Seducción previa. Esto debe ir haciéndose gradualmente. Quizá debes citar a tu pareja en un lugar determinado, en un sitio que esté acondicionado para tener intimidad. Previamente, puedes enviarle mensajes de texto o de voz un tanto eróticos, que pueden ir subiendo de intensidad con algunas fotografías, sí lo crees conveniente.

Crear un ambiente erótico. Si llevaste a cabo el primer consejo, entonces puedes aplicar este. El lugar que escojan para tener relaciones sexuales lo puedes ambientar para crear un sitio cómodo pero a la vez, candente. La luz debe ser tenue, ya sea con velas o con lámparas de poca intensidad. Puedes también tener lista una cena romántica que incluya algún alimento afrodisíaco. Elige un perfume suave y fresco, con toques de madera, esto la hará sentir más que especial.

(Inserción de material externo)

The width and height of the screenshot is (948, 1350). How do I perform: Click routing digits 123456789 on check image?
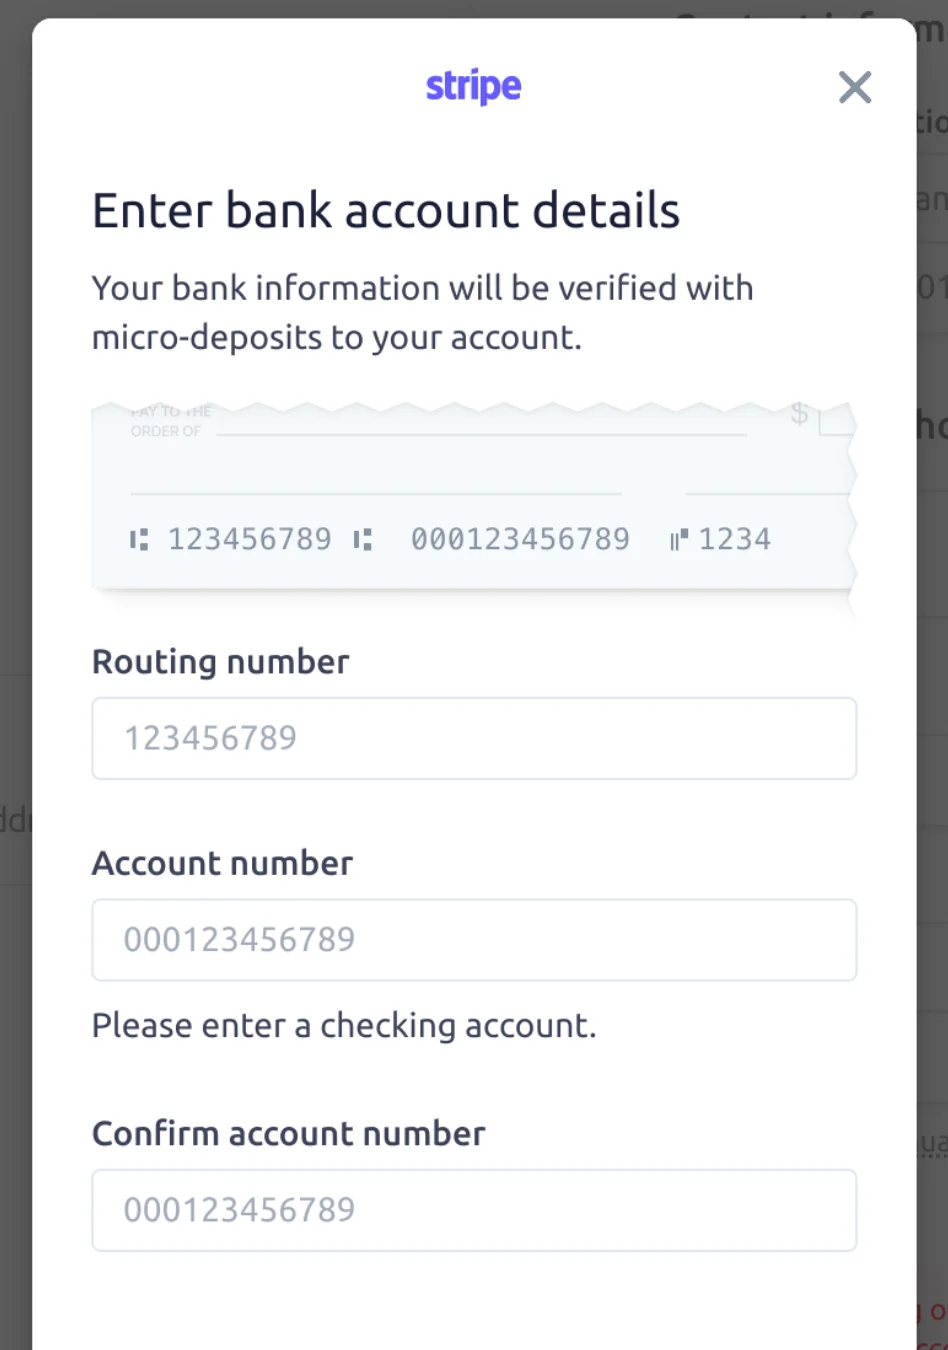click(250, 539)
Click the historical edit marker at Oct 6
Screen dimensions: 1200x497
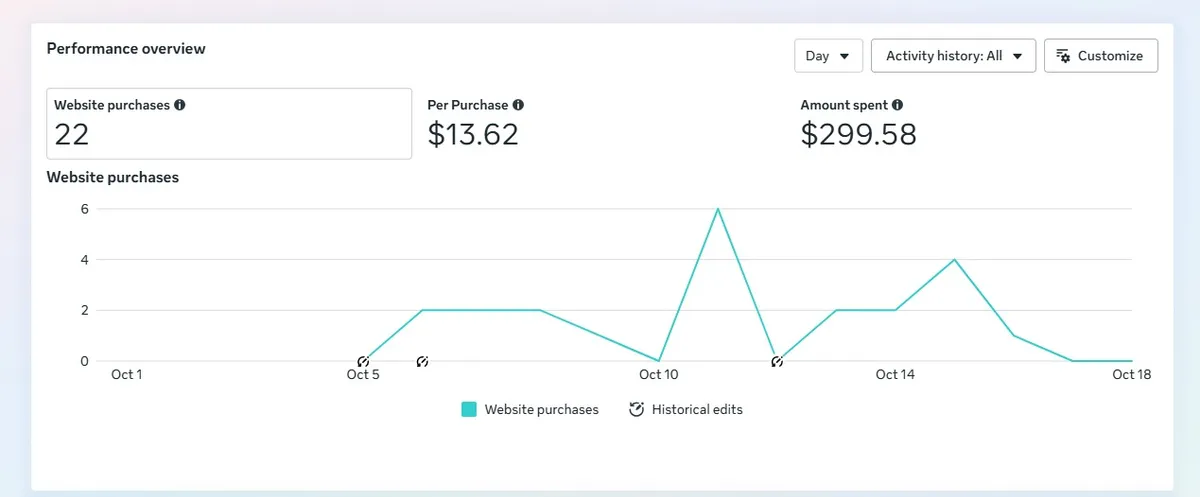pos(422,361)
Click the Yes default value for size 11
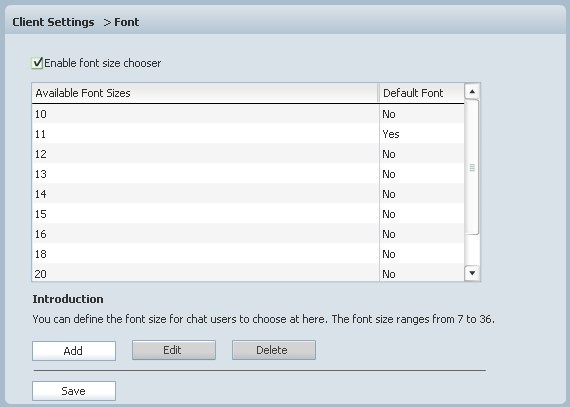The width and height of the screenshot is (570, 407). tap(391, 134)
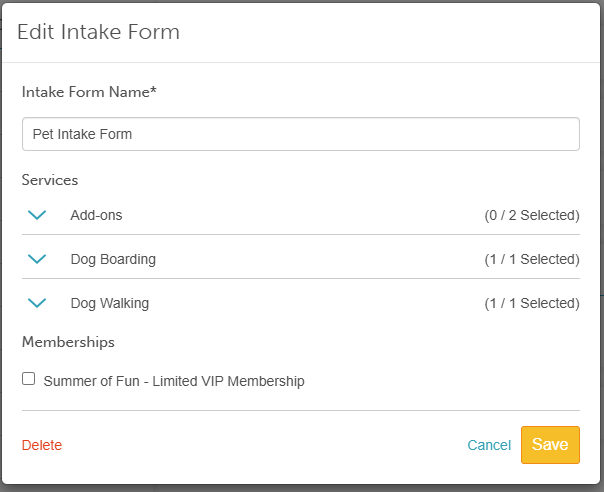Expand the Add-ons chevron arrow
Image resolution: width=604 pixels, height=492 pixels.
point(37,215)
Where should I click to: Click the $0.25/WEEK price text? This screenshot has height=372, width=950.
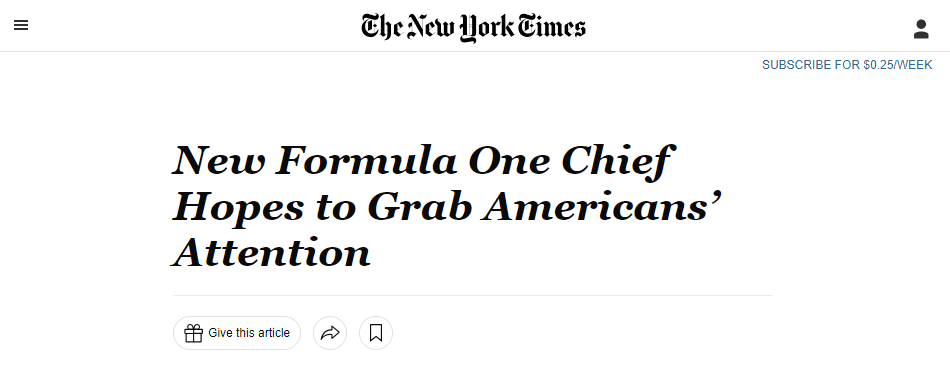click(898, 65)
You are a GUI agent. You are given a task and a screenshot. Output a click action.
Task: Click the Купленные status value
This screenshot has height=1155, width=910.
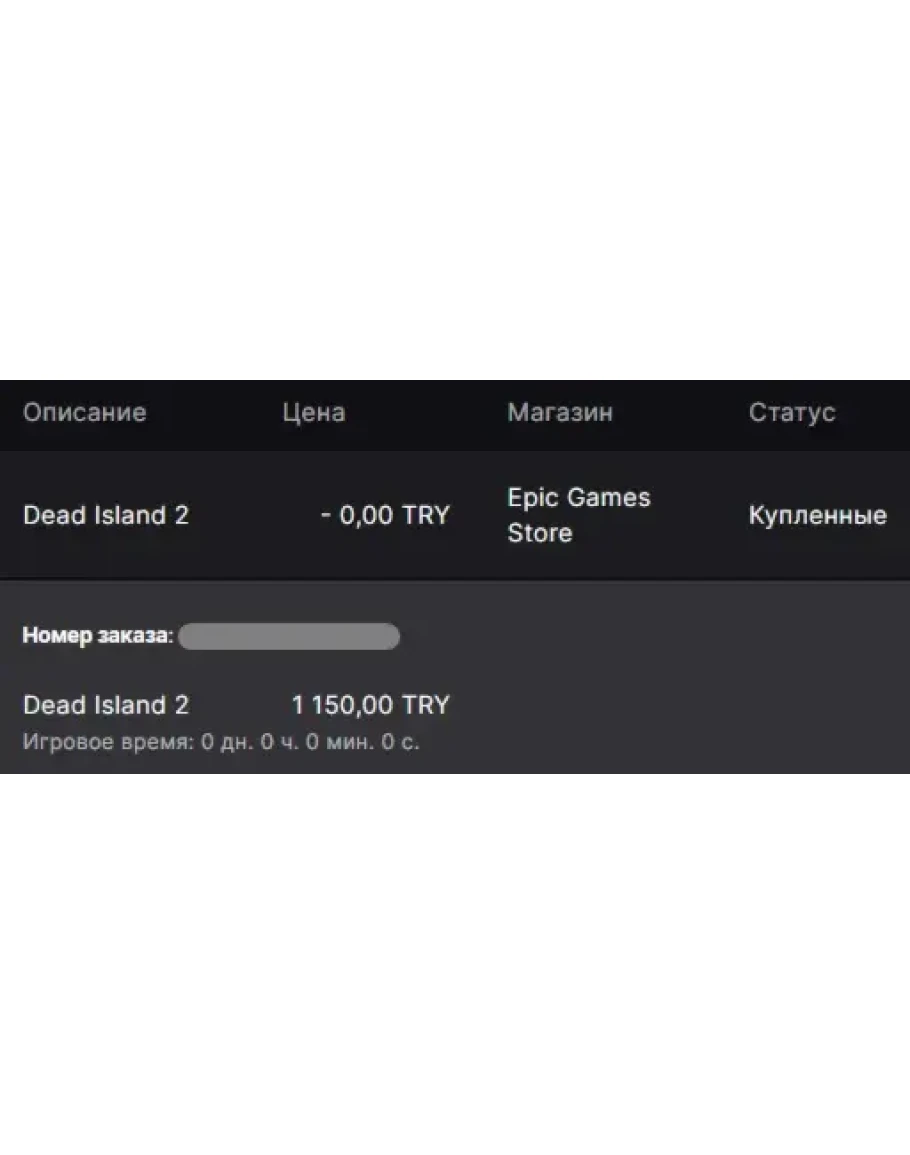[x=817, y=516]
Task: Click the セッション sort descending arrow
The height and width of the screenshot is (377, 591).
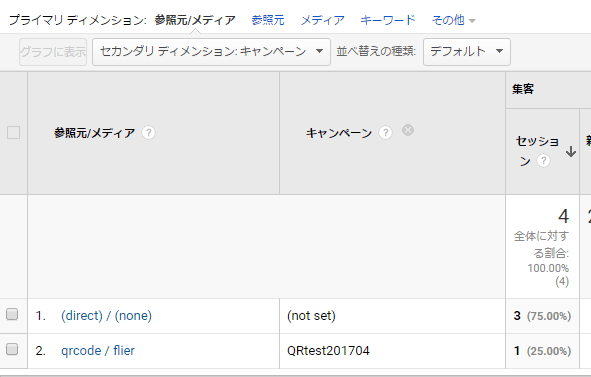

Platica antes de sus cosas. No quieras ir directo al grano, previamente entabla conversación con ella acerca de las cosas que le interesan, de cómo fue su día. Decirle muchos cumplidos y hacerla sonrojar es señal de que estás logrando el objetivo.

Déjale en claro lo mucho que la deseas. Si los anteriores pasos han sido un éxito, entonces es momento de hablar de cuánto la deseas, sobre lo bien que le sienta el vestido que lleva puesto, su peinado. Realiza muchos halagos a su físico.

Cuéntale todo lo que quieres hacerle. Es momento de echar a volar la imaginación para que puedas decirle todo lo que quieres hacer con ella, en dónde y cuántas ganas tienes de, como por ejemplo: “Llevo toda la noche queriendo quitarte el labial de tu boca”, “Me encantaría poder acariciar todo tu cuerpo”, “No sabes cuánto he resistido para no quitarte ese precioso vestido que llevas puesto”.